It is hard not to bounce up and down, Proms-style, during the famous gallop of the William Tell overture, but Saturday’s audience managed to restrain itself. It’s a shame that this section is so often taken out of context because there is a sense, in performance, that both audience and orchestra are waiting for the moment – certainly the Oxford Chamber Orchestra, after a rather tentative start, seemed to acquire a new sense of purpose and drive as they swept everyone along on an irresistible tide of joie de vivre. But the preceding section, with those gloriously evocative Alpine melodies – complete with some splendid solo work from the flute — was also impressive, ensuring that the final gallop wasn’t allowed to steal all the glory.

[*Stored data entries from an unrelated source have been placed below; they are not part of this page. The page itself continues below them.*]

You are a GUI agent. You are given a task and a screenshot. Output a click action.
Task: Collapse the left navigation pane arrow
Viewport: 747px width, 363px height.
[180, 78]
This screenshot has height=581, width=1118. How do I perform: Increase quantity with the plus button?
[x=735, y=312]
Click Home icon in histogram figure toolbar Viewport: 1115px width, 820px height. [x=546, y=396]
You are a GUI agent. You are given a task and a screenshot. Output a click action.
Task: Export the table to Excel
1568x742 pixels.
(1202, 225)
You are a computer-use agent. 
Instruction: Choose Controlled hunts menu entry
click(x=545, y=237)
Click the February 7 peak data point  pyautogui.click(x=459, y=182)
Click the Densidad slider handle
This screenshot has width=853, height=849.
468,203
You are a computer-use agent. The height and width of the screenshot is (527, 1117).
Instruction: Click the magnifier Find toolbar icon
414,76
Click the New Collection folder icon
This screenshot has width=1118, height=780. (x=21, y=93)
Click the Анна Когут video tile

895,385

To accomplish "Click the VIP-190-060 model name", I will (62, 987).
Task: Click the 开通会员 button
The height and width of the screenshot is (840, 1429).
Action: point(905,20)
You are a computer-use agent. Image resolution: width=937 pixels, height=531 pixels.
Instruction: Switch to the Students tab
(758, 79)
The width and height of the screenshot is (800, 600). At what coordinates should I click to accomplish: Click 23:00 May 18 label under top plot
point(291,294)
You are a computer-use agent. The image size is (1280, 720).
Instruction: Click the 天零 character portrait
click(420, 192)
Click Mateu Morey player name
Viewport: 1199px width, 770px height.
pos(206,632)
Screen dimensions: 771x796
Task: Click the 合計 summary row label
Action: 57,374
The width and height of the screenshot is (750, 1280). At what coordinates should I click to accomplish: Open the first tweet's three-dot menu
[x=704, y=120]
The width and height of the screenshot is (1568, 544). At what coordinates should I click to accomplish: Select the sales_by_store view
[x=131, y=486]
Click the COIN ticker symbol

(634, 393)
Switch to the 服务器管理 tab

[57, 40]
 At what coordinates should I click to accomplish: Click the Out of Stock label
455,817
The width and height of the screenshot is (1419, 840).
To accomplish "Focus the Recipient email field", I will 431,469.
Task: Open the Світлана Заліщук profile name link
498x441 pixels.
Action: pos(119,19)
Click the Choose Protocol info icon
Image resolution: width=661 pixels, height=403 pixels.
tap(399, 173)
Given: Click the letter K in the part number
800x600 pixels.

There was evocative music of a different kind with Richard Strauss’s emotionally-charged Four Last Songs, in which the varying moods were sympathetically captured by soprano Elaine McKrill. You need a big voice to cope with the Town Hall acoustics (and the occasionally over-loud orchestra), but fortunately McKrill has exactly that – a powerful, thrilling voice, which could be dramatic and impassioned one minute, and lyrical and tender the next. Her operatic credentials were very much in evidence in her strong interpretation, musicality and faultless diction, all of which were combined to sproduce a performance that was mesmerising in its intensity.
Anything following could have been an anti-climax, but Saint-Saëns’ Symphony No.3, the ‘Organ’, was another tour de force. Julian McNamara’s organ contribution was sensitively handled, with a warm, full-bodied sound that integrated well. It would have been understandable if the orchestra had been flagging a bit in both emotional and physical energy by this point, but conductor Catherine Underwood ensured that they dug deep to produce a thrilling account of this remarkable work, in which the composer’s melodic richness and orchestral layering were fully explored.